**Text excerpt**
++++++++++++++++++++
I love the shorthand /@. It is amazing for readability (and laziness when typing). However, right now I find that I need Map at level 2, i.e. Map[f, List[List[a,b],List[c,d]], {2}], a lot and I'd wish there was a similar shorthand notation available for a map at level 2. Is there? If not, can we make one?

  • 12
    $\begingroup$ Map[f] /@ {{1, 2}}? you can always define new function map2[f,l]. $\endgroup$
    – Kuba
    Commented Feb 1, 2017 at 18:45
  • $\begingroup$ @Kuba. That's the usefulness of operator forms that I've been waiting for. My answer is silly. $\endgroup$
    – march
    Commented Feb 1, 2017 at 18:48
  • 4
    $\begingroup$ @march I disagree, your answer is not silly but the canonical approach to this problem. $\endgroup$
    – Mr.Wizard
    Commented Feb 1, 2017 at 20:38
  • $\begingroup$ @Mr.Wizard. After reading the Performance section of your post, I see what you mean. Kuba's answer seemed elegant, and I did not expect the possible performance issues. $\endgroup$
    – march
    Commented Feb 1, 2017 at 21:00
  • $\begingroup$ @march I'd say my example is interesting but I wouldn't use it either :) This syntax doesn't scale and is incosistent in having both Map and /@. $\endgroup$
    – Kuba
    Commented Feb 1, 2017 at 21:01

2 Answers 2


Corrected to use SubscriptBox as Rojo showed and Kvothe commented, fixing binding.
++++++++++++++++++++
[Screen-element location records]
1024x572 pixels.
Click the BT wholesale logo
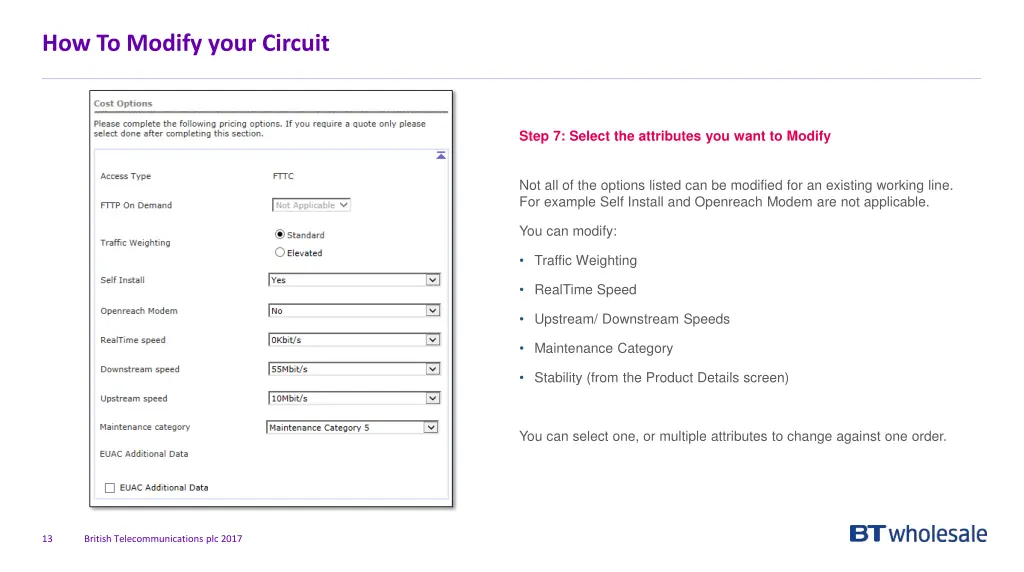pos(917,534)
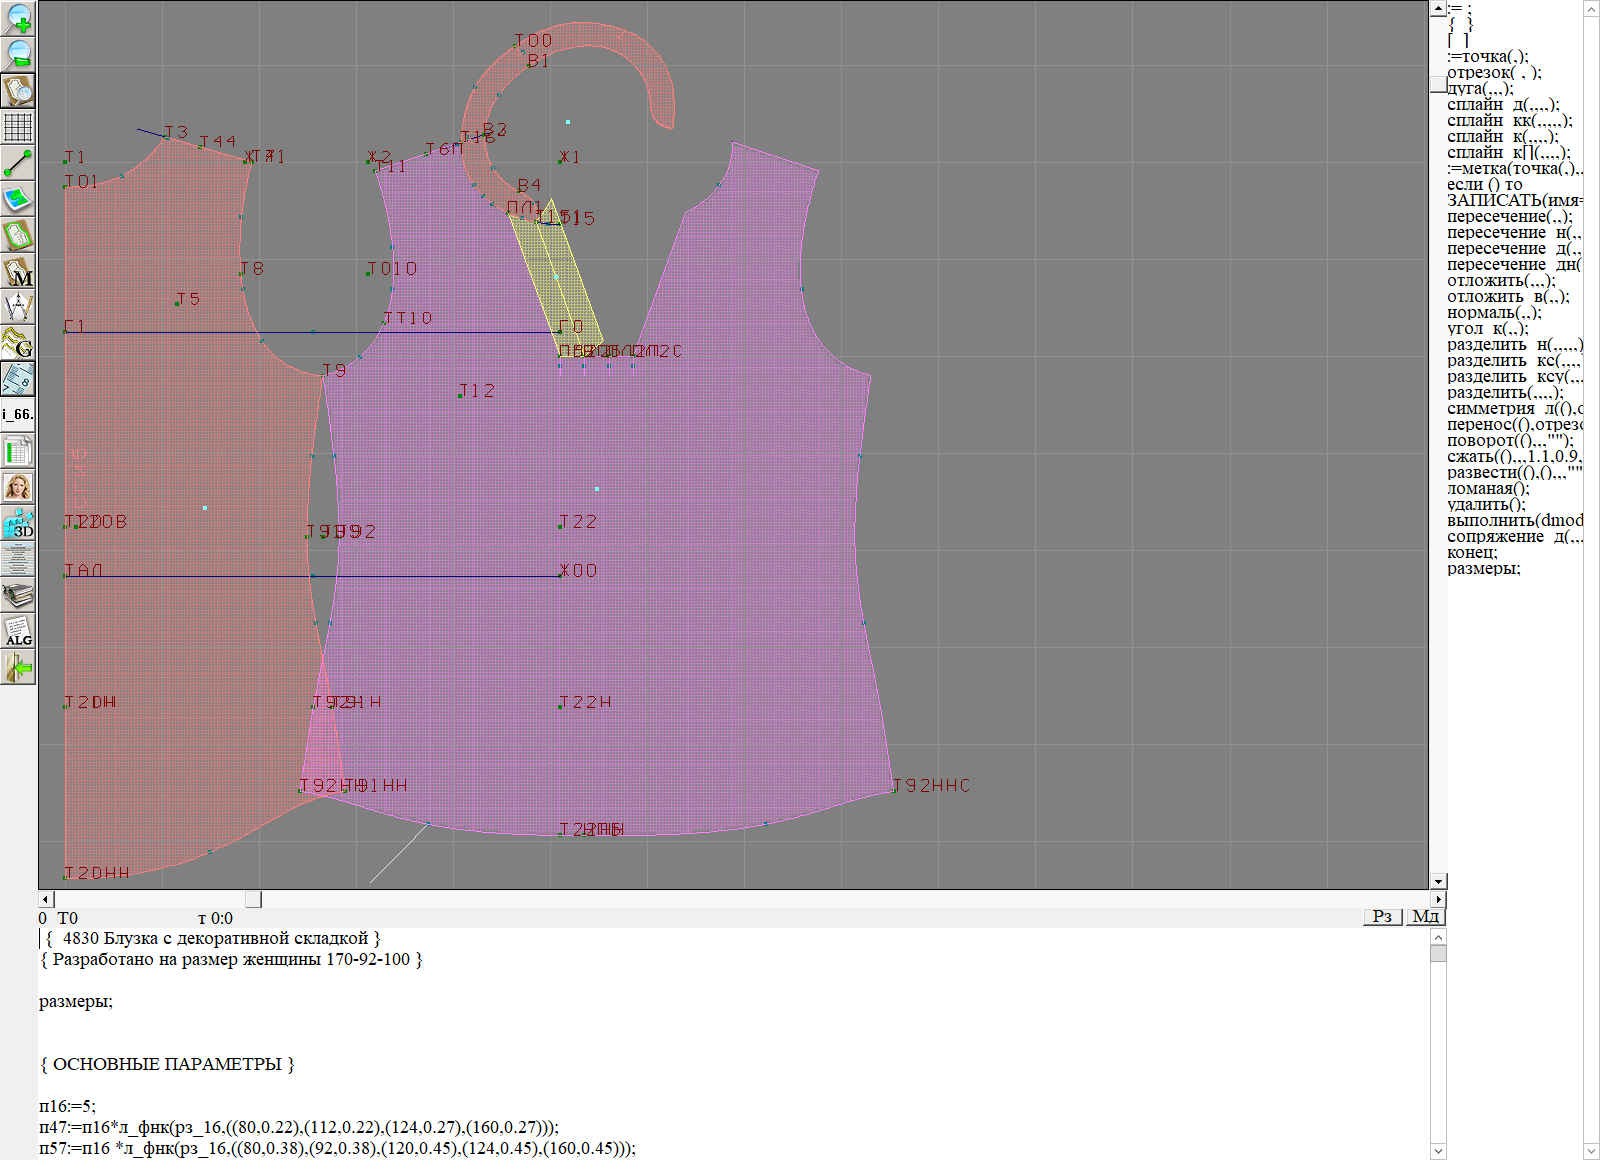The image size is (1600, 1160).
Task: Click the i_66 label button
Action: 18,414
++++++++++++++++++++
**What you will do**
Copy out the whole thread on a shorthand for Map at level 2, reproducing it character for character. The entries are separate material and are not part of the thread.

**Exercise solution**
I love the shorthand /@. It is amazing for readability (and laziness when typing). However, right now I find that I need Map at level 2, i.e. Map[f, List[List[a,b],List[c,d]], {2}], a lot and I'd wish there was a similar shorthand notation available for a map at level 2. Is there? If not, can we make one?

  • 12
    $\begingroup$ Map[f] /@ {{1, 2}}? you can always define new function map2[f,l]. $\endgroup$
    – Kuba
    Commented Feb 1, 2017 at 18:45
  • $\begingroup$ @Kuba. That's the usefulness of operator forms that I've been waiting for. My answer is silly. $\endgroup$
    – march
    Commented Feb 1, 2017 at 18:48
  • 4
    $\begingroup$ @march I disagree, your answer is not silly but the canonical approach to this problem. $\endgroup$
    – Mr.Wizard
    Commented Feb 1, 2017 at 20:38
  • $\begingroup$ @Mr.Wizard. After reading the Performance section of your post, I see what you mean. Kuba's answer seemed elegant, and I did not expect the possible performance issues. $\endgroup$
    – march
    Commented Feb 1, 2017 at 21:00
  • $\begingroup$ @march I'd say my example is interesting but I wouldn't use it either :) This syntax doesn't scale and is incosistent in having both Map and /@. $\endgroup$
    – Kuba
    Commented Feb 1, 2017 at 21:01

2 Answers 2


Corrected to use SubscriptBox as Rojo showed and Kvothe commented, fixing binding.